En termes de gestion des pêches la démarche évoquée ci-dessus conduit à considérer le volume du recrutement comme imprévisible, tout en veillant à ce que la pression de pêche, notamment sur les juvéniles, soit modérée. Les captures en poids sont inférieures à ce qu’elles peuvent être, sinon la biomasse féconde peut descendre à un niveau où l’abondance des géniteurs devient un facteur critique, avec possible effondrement du stock. Les avis des organes habilités estiment le niveau de pression de pêche qui produirait sur le long terme la production durable maximale (Maximum Sustainable Yield) et les seuils au-delà desquels il existe des risques modérés ou forts d’effondrement des stocks du fait d’une abondance insuffisante des géniteurs. Les avis en question sont publics, accessibles par internet, et compréhensibles pour des non-spécialistes.

La mise en pratique des conclusions issues du suivi des stocks par l’approche évoquée s’est d’abord heurtée aux conséquences négatives à court terme pour le secteur des pêches des restrictions nécessaires. Les bénéfices sont nécessairement différés, le temps que les poissons épargnés grandissent et se reproduisent. Des progrès importants ont cependant été observés, notamment dans les quinze dernières années. Au titre de la Politique commune de la pêche de l’Union Européenne la pression de pêche a décru pour des stocks critiques comme ceux de morue, de plie, de hareng, de maquereau et de merlu, et leur abondance s’est accrue, notamment en ce qui concerne les géniteurs. Il existe toujours de fortes hétérogénéités. Certaines ressources sont plus vulnérables que d’autres, du fait notamment de leur plus grande longévité. La gestion des pêches pour une même espèce est plus difficile dans certains secteurs géographiques et la situation est globalement meilleure au nord qu’au sud, et plus défavorable en Méditerranée qu’en Atlantique. Hors de l’Union Européenne, des succès plus précoces et plus importants ont été observés, par exemple en Islande ou en Norvège. Le Canada a quant à lui beaucoup réduit la pression de pêche sur ses stocks majeurs, mais la reconstitution reste très lente pour le cabillaud. Les analyses sur les thons et espèces proches sont particulièrement difficiles, mais là encore un suivi est en place, et les conclusions des experts sont accessibles. La situation dans les PVD souffre beaucoup des carences du suivi de base des captures et des flottilles.

### Tâches à réaliser
1: Répondez à ces questions sur le texte sur la gestion des pêches :
(a) Quel nom anglais le texte donne-t-il à la production durable maximale ?
(b) Pour quels stocks critiques la pression de pêche a-t-elle décru au titre de la Politique commune de la pêche ?
(c) Pour quelle espèce la reconstitution reste-t-elle très lente au Canada ?
2: Reprenez le texte sur la gestion des pêches après sa dernière phrase et poursuivez-le.
Les enregistrements n'ont aucun rôle ici.

### Informations affichées
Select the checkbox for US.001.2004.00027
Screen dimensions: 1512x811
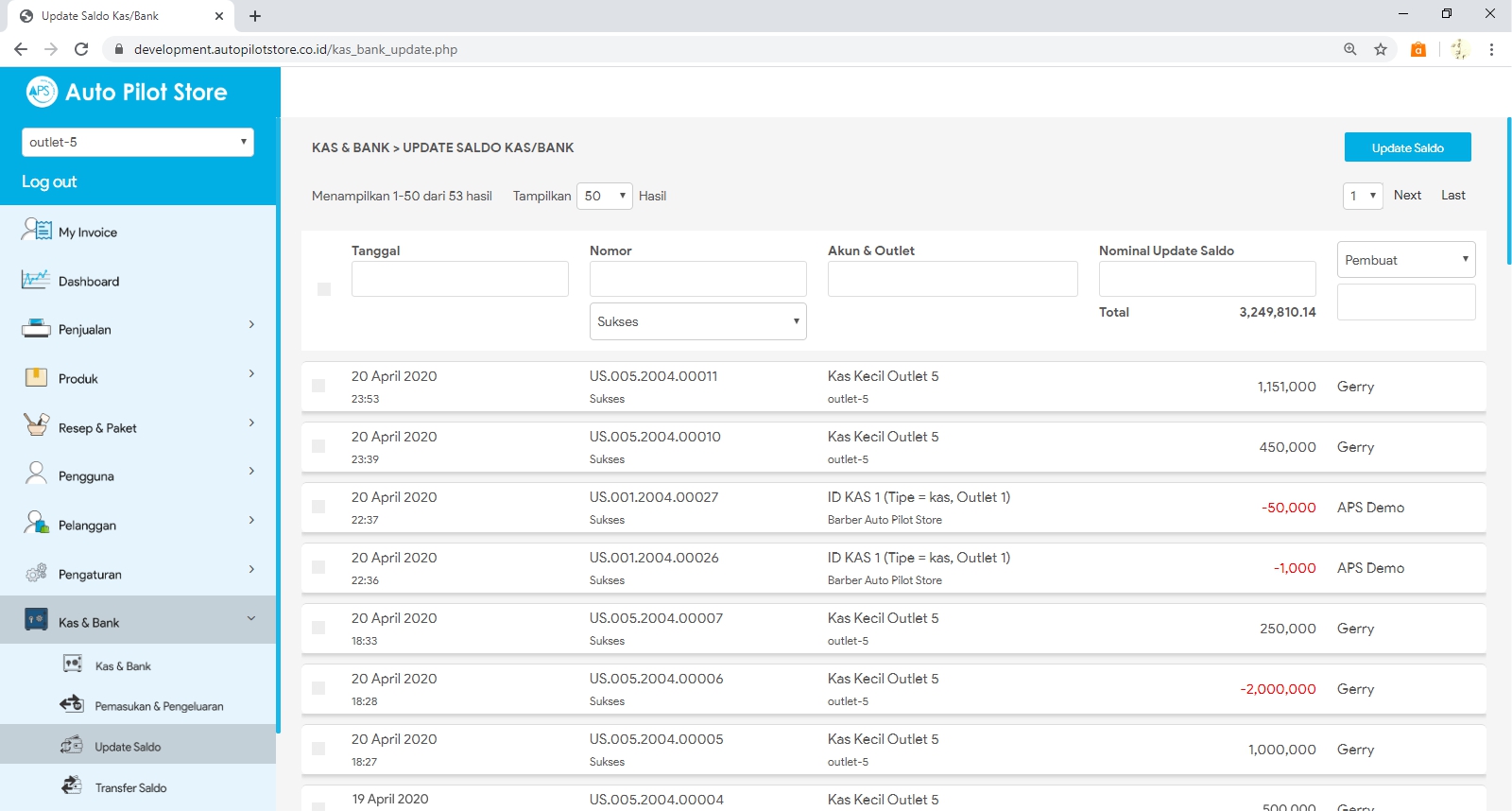[318, 507]
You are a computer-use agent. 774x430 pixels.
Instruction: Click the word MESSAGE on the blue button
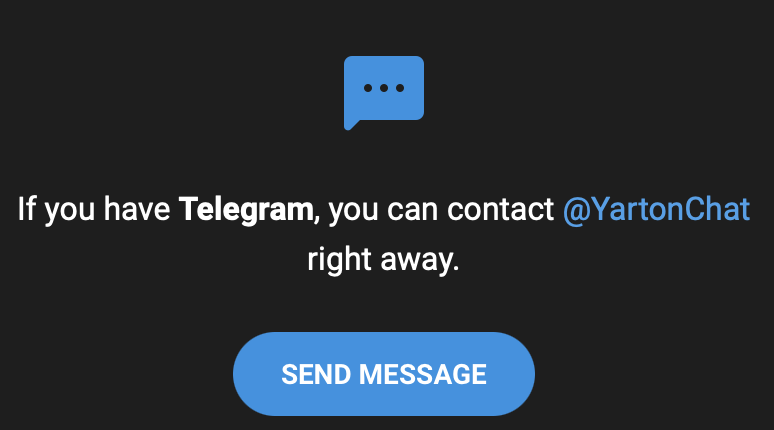423,374
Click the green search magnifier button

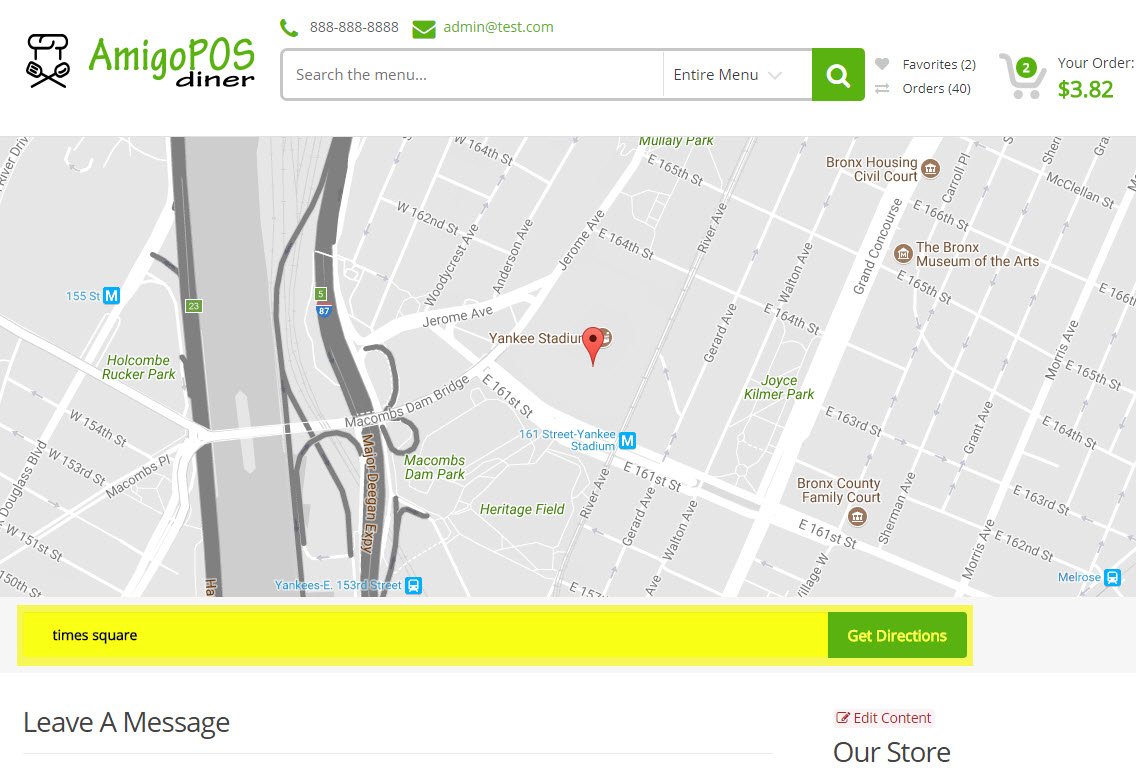click(838, 75)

### Réponses dans l'ordre
1:
(a) Maximum Sustainable Yield.
(b) La morue, la plie, le hareng, le maquereau et le merlu.
(c) Le cabillaud.

2:
La situation a beaucoup évolué depuis que les opinions publiques sont devenues sensibles aux questions environnementales, et donc à l’impact de la pêche sur le milieu marin. Cela a contribué à faire accepter les restrictions que les représentants de la pêche ont longtemps réussi à différer ou diluer. Dans le même temps il faut prendre garde au fait que nombre de médias se font désormais l’écho d’un excès inverse, en propageant un diagnostic universel d’effondrement imminent des ressources halieutiques, en rendant la surpêche responsable de toutes les évolutions défavorables des écosystèmes marins. La pêche dite industrielle, qui n’est jamais définie par ces médias, n’est ainsi pas étudiée pour les particularités réelles de son impact, mais dénoncée comme coupable systématique, les avis des organes experts sont ignorés. Dans le même temps la recherche nécessaire pour conduire les analyses récurrentes est délaissée par nombre d’organismes scientifiques chargés des pêches. L’expertise et la culture requises pour que la recherche soit un appui utile à la gestion des pêches se réduit dans beaucoup de pays et de régions du monde, l’accent étant mis sur les recherches moins répétitives et plus novatrices. Certains types de recherche peuvent contribuer à la gestion des pêches tout en étant à la pointe de l’innovation, à l’exemple des programmes de marquage. Mais le débat souhaitable sur la répartition des moyens de recherche ne devrait pas esquiver le balancement entre l’excellence scientifique et la pertinence pour la gestion réelle.